## TASK BRIEF:
Could you output, exactly and with nothing else, every line from the one that contains "has height=868, width=1389." through the last line of the listing below?

## GIVEN DATA:
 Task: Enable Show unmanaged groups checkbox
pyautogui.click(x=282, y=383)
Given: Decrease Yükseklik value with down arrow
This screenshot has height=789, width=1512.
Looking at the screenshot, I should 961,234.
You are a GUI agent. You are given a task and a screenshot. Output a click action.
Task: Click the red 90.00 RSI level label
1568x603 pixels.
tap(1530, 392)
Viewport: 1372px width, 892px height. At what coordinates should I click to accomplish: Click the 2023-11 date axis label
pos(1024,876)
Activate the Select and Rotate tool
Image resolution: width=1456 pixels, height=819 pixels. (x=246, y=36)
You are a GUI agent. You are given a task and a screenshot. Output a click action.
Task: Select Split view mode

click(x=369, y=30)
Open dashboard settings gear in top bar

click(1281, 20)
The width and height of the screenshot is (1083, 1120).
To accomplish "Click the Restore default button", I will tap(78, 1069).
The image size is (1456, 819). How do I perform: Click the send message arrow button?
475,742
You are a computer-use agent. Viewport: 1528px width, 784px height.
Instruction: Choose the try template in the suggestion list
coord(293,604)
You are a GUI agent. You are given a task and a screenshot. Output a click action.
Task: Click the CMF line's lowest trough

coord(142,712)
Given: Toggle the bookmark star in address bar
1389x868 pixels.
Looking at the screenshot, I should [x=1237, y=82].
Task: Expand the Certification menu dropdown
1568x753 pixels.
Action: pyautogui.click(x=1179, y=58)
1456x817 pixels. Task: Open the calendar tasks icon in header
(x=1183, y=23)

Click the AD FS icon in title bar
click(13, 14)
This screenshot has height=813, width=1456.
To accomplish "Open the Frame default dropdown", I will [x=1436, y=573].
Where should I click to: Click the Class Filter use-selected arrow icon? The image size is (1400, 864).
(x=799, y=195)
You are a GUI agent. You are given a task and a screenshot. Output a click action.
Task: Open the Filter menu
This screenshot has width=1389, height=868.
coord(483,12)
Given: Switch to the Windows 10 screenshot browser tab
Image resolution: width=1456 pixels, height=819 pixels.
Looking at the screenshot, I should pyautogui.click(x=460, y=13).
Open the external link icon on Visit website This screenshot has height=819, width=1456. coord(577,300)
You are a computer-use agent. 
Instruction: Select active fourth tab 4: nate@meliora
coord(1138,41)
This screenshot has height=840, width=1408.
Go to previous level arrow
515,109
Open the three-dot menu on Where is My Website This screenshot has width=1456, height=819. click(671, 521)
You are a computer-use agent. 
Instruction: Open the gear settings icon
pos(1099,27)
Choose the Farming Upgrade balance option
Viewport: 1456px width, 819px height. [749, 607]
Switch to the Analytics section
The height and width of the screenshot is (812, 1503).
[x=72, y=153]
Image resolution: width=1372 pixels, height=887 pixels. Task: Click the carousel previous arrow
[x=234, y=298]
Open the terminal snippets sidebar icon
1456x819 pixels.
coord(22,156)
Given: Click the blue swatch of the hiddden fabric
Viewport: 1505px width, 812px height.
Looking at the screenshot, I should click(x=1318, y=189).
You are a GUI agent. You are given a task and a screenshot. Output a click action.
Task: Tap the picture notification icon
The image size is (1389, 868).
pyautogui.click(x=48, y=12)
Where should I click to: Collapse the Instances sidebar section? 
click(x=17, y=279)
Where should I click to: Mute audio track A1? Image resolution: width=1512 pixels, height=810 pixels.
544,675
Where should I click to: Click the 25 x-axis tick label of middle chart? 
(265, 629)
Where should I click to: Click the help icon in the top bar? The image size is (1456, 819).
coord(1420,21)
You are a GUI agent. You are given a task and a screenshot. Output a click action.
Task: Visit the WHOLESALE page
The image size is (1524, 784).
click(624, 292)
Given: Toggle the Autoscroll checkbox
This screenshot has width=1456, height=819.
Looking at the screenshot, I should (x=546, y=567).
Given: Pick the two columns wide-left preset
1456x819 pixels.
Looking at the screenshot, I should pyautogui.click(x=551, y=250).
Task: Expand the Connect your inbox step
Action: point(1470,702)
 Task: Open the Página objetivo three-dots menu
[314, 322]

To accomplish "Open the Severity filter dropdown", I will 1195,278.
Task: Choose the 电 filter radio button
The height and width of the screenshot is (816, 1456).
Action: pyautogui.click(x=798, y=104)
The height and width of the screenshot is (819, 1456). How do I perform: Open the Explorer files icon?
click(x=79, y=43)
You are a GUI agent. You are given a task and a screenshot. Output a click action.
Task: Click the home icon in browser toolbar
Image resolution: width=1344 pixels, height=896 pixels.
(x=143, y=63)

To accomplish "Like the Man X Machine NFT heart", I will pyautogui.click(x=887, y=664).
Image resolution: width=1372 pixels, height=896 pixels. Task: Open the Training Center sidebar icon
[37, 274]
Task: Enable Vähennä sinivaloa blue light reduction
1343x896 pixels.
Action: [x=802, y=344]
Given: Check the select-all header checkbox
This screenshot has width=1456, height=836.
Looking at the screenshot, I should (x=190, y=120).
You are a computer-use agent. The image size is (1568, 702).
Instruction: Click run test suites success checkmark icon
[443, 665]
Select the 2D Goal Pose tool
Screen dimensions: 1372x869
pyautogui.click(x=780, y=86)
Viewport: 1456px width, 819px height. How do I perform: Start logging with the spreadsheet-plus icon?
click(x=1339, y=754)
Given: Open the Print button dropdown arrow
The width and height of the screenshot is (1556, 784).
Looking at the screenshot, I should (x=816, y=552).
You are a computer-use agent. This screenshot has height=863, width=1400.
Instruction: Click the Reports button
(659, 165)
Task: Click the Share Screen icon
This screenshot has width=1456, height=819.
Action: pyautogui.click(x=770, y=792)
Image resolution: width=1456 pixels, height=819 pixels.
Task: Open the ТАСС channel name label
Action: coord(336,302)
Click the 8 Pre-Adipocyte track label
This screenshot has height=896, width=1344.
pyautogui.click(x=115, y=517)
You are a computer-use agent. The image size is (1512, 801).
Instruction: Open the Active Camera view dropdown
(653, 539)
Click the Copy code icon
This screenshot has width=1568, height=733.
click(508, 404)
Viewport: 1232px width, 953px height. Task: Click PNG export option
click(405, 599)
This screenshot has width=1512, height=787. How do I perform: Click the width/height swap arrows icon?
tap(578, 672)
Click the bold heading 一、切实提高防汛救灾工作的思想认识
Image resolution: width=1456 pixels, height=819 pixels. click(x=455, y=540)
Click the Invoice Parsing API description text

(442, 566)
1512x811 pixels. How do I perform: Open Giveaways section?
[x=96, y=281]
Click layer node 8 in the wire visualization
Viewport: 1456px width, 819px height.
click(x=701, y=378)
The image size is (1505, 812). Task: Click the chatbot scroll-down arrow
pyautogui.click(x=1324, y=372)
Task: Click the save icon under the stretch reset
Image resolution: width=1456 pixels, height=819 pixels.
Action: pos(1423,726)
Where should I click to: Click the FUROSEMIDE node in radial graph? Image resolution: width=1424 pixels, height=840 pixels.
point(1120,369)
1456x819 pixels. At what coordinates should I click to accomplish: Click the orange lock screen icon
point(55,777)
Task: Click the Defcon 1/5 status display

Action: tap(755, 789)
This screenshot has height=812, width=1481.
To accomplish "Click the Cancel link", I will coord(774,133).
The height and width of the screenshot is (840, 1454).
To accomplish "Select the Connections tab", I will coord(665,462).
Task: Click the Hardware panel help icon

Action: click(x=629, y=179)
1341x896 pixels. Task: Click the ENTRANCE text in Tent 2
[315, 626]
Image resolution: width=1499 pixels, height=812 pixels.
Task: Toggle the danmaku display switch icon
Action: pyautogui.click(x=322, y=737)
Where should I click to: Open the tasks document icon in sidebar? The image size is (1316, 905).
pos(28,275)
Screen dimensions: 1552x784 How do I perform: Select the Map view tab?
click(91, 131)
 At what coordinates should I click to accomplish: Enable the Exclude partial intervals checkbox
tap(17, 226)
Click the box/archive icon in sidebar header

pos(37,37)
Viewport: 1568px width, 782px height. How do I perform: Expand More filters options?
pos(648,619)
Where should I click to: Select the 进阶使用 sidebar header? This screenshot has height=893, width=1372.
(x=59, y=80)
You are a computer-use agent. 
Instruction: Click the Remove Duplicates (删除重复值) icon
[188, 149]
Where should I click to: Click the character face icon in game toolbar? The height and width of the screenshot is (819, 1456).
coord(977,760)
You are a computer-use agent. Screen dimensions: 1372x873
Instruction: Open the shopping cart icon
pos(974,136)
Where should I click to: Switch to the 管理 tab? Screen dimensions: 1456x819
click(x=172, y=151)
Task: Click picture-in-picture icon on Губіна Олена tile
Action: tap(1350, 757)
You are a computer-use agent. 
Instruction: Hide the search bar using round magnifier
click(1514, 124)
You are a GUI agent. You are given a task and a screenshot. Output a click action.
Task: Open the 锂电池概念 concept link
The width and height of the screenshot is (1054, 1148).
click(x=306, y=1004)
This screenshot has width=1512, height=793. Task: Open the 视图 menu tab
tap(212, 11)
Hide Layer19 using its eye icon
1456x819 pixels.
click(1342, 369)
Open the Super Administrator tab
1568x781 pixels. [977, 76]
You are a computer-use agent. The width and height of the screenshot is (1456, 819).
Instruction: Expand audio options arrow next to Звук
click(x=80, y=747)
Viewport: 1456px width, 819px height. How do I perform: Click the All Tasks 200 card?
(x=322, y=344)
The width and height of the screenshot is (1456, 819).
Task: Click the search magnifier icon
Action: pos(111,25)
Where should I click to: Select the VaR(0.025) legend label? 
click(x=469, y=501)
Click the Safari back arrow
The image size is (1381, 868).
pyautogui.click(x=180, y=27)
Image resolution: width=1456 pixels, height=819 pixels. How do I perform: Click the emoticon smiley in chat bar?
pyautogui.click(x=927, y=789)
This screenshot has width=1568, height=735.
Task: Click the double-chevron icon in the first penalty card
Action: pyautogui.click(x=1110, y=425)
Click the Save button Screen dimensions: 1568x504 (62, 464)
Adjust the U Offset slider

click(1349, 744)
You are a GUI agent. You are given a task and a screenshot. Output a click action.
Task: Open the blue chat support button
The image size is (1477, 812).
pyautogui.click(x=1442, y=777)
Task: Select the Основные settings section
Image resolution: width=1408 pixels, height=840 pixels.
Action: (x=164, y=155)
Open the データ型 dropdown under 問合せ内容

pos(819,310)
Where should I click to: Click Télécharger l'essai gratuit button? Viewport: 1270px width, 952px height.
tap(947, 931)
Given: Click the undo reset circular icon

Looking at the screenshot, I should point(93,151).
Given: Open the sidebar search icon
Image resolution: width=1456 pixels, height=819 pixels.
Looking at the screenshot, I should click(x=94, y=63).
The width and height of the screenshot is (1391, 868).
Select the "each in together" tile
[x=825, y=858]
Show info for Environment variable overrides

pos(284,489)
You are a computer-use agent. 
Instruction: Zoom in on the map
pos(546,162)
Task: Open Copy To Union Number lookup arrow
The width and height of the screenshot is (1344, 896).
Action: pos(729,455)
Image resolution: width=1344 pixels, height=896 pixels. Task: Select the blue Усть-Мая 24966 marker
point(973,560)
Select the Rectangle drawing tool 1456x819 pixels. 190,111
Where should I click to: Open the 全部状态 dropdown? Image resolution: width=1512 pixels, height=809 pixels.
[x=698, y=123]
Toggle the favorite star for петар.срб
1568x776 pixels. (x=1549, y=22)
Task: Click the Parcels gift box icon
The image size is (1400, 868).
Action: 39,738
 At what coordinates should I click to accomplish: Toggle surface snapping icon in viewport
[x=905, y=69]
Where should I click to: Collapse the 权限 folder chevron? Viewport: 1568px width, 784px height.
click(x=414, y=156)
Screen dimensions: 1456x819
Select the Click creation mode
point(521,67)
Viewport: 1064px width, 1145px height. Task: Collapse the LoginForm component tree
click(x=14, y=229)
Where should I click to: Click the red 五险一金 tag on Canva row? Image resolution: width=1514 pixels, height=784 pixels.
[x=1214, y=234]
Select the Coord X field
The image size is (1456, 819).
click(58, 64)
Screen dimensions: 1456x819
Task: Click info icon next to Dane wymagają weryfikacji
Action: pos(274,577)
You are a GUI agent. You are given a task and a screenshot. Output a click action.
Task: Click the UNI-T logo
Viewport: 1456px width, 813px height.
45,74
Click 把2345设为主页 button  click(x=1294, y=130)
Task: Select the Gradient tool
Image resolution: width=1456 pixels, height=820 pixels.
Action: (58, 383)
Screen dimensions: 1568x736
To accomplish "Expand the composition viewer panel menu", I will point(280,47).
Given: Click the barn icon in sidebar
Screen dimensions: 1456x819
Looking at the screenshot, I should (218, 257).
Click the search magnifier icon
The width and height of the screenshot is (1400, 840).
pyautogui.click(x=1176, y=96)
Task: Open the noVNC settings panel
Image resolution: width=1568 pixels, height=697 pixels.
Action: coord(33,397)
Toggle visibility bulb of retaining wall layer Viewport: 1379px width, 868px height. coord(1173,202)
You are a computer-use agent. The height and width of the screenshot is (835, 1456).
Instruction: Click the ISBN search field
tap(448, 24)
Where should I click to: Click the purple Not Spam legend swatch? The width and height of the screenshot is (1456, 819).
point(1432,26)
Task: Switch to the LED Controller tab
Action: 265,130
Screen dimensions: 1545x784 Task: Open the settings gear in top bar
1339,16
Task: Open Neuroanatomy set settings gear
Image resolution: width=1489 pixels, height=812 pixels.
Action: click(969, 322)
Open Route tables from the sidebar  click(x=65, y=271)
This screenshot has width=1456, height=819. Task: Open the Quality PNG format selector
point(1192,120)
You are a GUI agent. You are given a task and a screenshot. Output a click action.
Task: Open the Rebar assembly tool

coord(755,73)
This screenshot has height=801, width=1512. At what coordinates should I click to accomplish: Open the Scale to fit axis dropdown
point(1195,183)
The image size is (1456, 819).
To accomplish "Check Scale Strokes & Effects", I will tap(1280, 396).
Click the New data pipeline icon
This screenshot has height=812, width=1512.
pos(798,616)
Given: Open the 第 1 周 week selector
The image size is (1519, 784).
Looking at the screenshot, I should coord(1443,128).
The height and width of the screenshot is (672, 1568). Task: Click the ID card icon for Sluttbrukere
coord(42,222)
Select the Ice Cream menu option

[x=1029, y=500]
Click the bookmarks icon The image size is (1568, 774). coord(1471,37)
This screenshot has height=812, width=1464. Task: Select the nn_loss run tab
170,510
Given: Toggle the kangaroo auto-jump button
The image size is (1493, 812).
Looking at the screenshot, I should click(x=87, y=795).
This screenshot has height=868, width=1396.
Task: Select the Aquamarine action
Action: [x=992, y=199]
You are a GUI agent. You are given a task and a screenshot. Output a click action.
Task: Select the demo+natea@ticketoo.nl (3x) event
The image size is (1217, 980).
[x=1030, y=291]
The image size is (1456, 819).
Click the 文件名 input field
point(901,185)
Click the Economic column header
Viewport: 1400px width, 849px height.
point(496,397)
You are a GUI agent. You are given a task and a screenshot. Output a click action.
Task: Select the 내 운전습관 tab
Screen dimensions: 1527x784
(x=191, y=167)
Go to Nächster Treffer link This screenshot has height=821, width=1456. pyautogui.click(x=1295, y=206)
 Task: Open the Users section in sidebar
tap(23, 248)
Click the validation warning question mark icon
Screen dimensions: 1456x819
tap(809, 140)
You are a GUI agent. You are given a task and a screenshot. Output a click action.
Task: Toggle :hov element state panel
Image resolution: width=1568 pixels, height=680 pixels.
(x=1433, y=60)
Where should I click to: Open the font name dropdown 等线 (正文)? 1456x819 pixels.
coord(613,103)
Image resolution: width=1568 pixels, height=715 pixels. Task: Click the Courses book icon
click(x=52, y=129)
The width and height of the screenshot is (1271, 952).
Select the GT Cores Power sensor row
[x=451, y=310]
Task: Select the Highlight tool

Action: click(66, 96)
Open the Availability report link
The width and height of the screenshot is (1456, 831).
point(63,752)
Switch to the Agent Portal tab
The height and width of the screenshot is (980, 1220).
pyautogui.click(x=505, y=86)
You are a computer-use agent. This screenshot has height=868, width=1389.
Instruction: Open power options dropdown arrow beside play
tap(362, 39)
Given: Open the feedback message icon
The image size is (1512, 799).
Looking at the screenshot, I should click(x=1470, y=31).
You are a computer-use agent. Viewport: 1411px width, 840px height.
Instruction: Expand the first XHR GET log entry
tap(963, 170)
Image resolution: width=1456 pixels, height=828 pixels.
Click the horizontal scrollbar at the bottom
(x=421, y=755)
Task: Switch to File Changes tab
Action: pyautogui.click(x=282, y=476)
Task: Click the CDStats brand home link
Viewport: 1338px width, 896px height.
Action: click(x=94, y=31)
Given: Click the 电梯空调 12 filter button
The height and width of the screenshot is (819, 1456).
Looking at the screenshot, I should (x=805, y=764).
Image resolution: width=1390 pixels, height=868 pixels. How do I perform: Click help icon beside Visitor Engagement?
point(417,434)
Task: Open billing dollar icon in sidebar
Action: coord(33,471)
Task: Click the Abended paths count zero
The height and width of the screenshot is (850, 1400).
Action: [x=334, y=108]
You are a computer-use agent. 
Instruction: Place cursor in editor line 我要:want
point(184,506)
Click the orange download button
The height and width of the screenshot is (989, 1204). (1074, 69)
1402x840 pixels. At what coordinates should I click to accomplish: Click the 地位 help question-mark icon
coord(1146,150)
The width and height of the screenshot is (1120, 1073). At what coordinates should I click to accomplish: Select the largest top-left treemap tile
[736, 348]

## SOLVED EXERCISE:
You are a computer-use agent. This screenshot has height=868, width=1389.
Instruction: Open power options dropdown arrow beside play
tap(362, 39)
Given: Open the feedback message icon
The image size is (1512, 799).
Looking at the screenshot, I should click(x=1470, y=31).
You are a computer-use agent. Viewport: 1411px width, 840px height.
Instruction: Expand the first XHR GET log entry
tap(963, 170)
Image resolution: width=1456 pixels, height=828 pixels.
Click the horizontal scrollbar at the bottom
(x=421, y=755)
Task: Switch to File Changes tab
Action: pyautogui.click(x=282, y=476)
Task: Click the CDStats brand home link
Viewport: 1338px width, 896px height.
Action: click(x=94, y=31)
Given: Click the 电梯空调 12 filter button
The height and width of the screenshot is (819, 1456).
Looking at the screenshot, I should (x=805, y=764).
Image resolution: width=1390 pixels, height=868 pixels. How do I perform: Click help icon beside Visitor Engagement?
point(417,434)
Task: Open billing dollar icon in sidebar
Action: coord(33,471)
Task: Click the Abended paths count zero
The height and width of the screenshot is (850, 1400).
Action: [x=334, y=108]
You are a computer-use agent. 
Instruction: Place cursor in editor line 我要:want
point(184,506)
Click the orange download button
The height and width of the screenshot is (989, 1204). (1074, 69)
1402x840 pixels. At what coordinates should I click to accomplish: Click the 地位 help question-mark icon
coord(1146,150)
The width and height of the screenshot is (1120, 1073). At what coordinates should I click to accomplish: Select the largest top-left treemap tile
[736, 348]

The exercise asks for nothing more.